- **Task directions**: A faithful, complete copy of the entries below is required, with images removed.

———

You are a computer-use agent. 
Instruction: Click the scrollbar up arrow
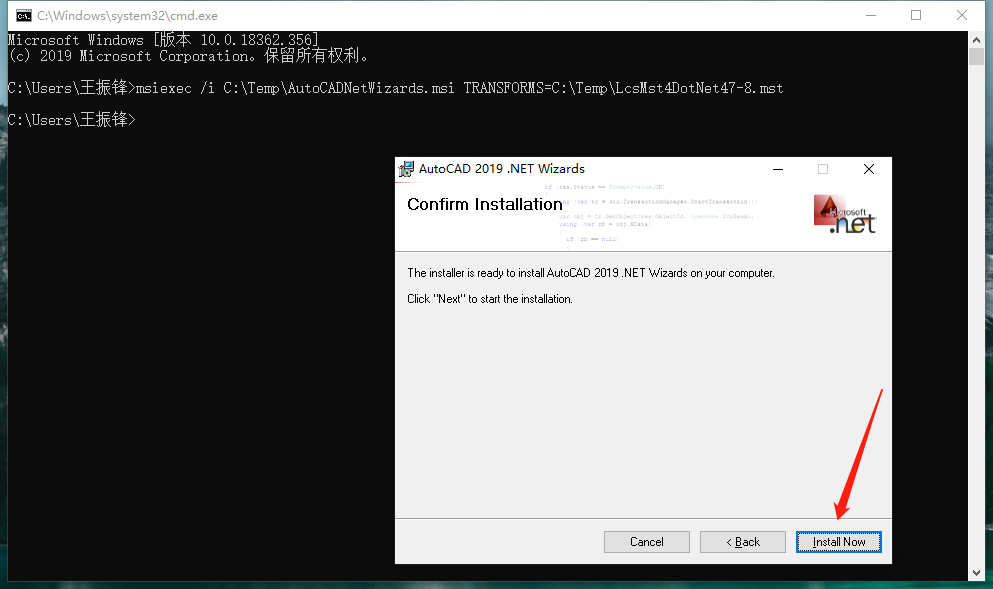(977, 38)
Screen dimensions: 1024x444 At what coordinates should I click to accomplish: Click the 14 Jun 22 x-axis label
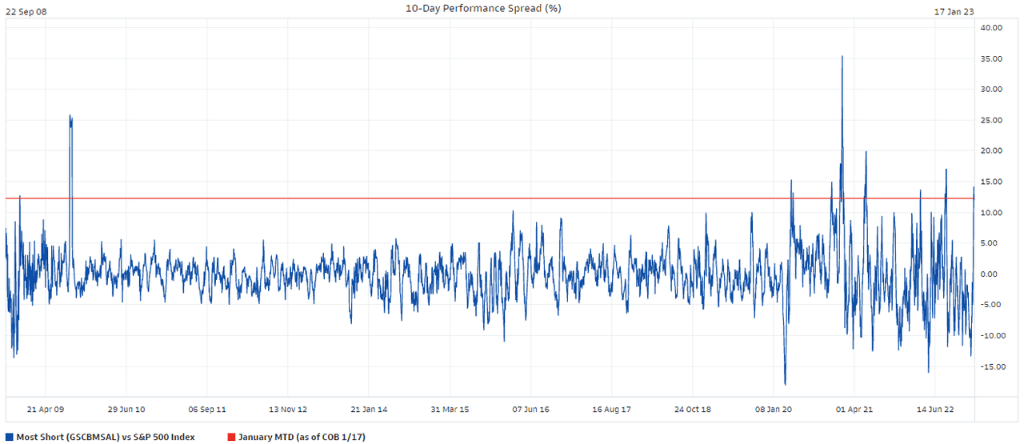pyautogui.click(x=936, y=409)
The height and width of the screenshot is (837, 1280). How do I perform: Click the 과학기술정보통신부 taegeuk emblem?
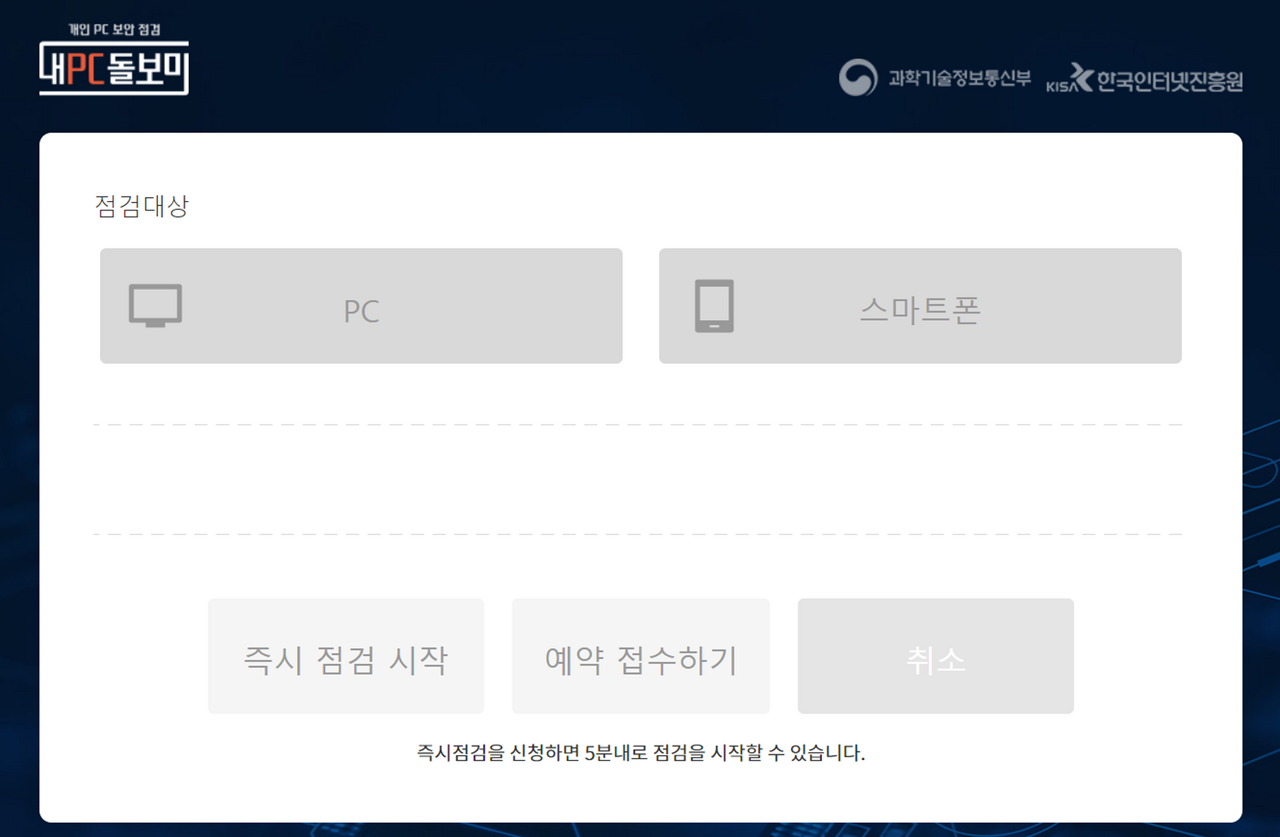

———

- **Exercise answer**:
You are a computer-use agent. 
Instruction: Click the scrollbar up arrow
(977, 38)
Screen dimensions: 1024x444 At what coordinates should I click to accomplish: Click the 14 Jun 22 x-axis label
pyautogui.click(x=936, y=409)
The height and width of the screenshot is (837, 1280). How do I perform: Click the 과학기술정보통신부 taegeuk emblem?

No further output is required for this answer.